Dari hasil interpretasi litologi dari data cutting, disimpulkan bahwa kedalaman
ini cenderung berpotensial sebagai reservoar. Reservoar yang baik dicirikan dengan
batuan yang memiliki porositas dan permeabilitas yang baik. Porositas dan
permeabilitas ini nantinya yang akan menentukan jumlah hidrokarbon (minyak atau
gas) yang dapat diproduksi. Kandungan hidrokarbon dicirikan dengan noda berwarna
kuning pada analisa staining dan berbau ketika dilakukan uji odor-nya.
Pada kasus ini, formasi pada kedalaman 5190ft-5195ft yang sangat berpotensial
sebagai reservoar. Formasi ini memiliki porositas yang baik dan permeabilitas yang
sedang. Sehingga, formasi ini selain dapat menyimpan potensi hidrokarbon, juga
dapat mengalirkannya ketika drilling produksi dilakukan. Pada formasi ini, jenis
hidrokarbon yang terkandung adalah minyak. Kandungan hidrokarbon terlihat dari

7
bau yang agak kuat pada analisa odor.
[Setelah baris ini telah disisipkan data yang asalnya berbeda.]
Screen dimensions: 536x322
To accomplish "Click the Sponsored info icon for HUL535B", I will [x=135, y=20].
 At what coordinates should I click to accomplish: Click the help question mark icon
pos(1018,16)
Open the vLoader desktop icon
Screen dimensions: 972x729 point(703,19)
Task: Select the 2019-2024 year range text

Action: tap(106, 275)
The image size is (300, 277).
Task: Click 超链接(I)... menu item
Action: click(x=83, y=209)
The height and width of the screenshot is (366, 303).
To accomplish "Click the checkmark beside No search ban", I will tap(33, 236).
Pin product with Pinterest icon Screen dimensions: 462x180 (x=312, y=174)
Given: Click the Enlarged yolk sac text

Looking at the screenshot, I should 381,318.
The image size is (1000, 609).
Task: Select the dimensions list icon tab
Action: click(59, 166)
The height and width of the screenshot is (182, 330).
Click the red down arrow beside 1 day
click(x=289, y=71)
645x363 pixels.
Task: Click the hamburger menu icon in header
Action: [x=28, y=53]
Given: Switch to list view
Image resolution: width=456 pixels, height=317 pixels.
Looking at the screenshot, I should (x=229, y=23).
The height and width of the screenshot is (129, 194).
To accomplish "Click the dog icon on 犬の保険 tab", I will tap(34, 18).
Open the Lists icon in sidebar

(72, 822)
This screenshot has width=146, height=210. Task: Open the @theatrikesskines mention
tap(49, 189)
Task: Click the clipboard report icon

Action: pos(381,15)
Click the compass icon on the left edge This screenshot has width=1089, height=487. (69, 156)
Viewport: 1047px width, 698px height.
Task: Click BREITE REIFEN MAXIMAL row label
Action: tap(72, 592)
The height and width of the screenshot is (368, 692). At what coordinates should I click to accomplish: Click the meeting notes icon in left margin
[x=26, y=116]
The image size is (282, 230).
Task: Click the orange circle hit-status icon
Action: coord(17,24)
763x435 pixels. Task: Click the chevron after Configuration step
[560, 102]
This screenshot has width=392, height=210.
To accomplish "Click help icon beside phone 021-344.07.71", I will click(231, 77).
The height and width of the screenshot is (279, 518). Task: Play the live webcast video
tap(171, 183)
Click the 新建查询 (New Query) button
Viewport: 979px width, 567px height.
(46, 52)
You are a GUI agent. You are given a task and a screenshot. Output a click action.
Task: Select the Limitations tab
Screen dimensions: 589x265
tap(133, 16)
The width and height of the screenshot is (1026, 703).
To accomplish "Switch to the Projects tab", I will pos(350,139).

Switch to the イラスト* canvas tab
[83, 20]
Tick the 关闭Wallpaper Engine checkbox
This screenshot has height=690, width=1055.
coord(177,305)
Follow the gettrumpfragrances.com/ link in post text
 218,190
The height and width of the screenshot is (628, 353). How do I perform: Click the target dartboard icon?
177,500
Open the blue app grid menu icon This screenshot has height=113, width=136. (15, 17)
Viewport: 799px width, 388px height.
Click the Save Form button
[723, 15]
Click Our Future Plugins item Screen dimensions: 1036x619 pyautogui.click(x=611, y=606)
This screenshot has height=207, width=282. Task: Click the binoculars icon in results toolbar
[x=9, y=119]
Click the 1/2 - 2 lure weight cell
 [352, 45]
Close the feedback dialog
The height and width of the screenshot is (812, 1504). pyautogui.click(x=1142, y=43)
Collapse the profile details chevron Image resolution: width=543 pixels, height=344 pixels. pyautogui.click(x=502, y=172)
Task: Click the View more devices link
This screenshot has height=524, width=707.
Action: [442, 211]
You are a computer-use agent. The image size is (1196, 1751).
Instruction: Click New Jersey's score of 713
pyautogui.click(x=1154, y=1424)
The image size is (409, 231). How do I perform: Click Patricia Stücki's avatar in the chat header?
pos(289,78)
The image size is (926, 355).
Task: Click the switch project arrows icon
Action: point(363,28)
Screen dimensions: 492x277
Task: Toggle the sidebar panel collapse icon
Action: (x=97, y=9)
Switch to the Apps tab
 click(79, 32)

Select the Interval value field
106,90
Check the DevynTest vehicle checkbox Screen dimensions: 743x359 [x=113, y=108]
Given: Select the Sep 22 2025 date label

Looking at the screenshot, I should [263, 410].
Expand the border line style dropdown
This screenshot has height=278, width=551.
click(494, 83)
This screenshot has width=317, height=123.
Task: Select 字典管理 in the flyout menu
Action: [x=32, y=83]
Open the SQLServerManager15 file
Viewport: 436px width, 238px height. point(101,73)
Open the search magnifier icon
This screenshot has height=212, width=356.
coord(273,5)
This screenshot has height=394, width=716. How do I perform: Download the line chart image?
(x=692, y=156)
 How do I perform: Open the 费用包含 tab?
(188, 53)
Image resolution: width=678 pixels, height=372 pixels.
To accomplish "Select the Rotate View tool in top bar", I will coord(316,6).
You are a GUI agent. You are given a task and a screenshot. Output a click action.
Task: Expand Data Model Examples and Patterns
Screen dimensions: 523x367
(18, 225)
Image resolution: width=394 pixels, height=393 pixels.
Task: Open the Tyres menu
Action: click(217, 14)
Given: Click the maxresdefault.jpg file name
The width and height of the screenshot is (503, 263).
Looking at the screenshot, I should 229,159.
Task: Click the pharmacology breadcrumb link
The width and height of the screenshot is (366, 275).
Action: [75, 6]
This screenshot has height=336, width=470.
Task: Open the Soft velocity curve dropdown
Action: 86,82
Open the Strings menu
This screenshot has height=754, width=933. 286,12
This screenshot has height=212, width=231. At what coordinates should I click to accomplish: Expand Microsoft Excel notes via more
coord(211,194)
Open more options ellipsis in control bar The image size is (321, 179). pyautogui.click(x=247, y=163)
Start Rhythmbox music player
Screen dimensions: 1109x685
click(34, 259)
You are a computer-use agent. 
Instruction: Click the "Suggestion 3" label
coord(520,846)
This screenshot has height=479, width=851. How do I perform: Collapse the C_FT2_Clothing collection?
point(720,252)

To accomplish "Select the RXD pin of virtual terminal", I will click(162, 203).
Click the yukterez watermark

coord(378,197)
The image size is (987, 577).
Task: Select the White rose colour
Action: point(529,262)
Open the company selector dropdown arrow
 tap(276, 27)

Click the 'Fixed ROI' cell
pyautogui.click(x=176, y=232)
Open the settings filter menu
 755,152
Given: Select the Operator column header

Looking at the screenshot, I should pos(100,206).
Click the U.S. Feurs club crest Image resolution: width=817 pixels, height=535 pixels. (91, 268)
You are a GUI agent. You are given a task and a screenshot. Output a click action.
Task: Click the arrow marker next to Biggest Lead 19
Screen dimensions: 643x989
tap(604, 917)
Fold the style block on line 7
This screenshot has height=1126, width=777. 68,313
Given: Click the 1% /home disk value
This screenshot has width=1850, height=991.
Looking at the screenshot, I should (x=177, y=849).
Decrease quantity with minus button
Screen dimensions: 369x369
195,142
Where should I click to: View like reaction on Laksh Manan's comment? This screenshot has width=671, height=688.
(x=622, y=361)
Jenis kandungan minyak diketahui dari adanya
sedikit noda ketika analisa stain dilakukan.

b) Kedalaman 5185-5190 ft
Pada kedalaman 5185ft-5190ft, terlihat litologi yang menyusun adalah batulanau.
Batulempung ini memiliki ukuran butir lanau lempung, warna abu-abu kehitam-
hitaman, bentuk butir tidak teramati, sortasi tak teramati, komposisi tersusun oleh
material sedimen berukuran pasir halus lanau dengan komposisi pasir : lanau = 20%
: 80%. Sedangkan dari segi kuantitatif, batuan ini memilki tingkat porositas baik dan
permeabilitas yang buruk. kedalaman 5185-5190ft memiliki litologi penyusun berupa
shale lanau berukuran butir lanau - pasir dengan persentase material berukuran pasir
memiliki persentase 70% sedangkan material berukuran lanau memiliki persentase
30%, litologi memiliki warna coklat kehitaman dengan sortasi baik dan bentuk butir
subrounded - subangular. Hasil analisa odor yang dilakukan dengan cara pembakaran
sampel pada kedalaman 5185-5190ft ini memiliki bau yang cukup kuat. Hasil analisa
fluorescence yang dilakukan dengan cara memasukan sampel cutting pada tabung
ultraviolet menghasilkan pendaran sinar ultraviolet dengan warna biru putih.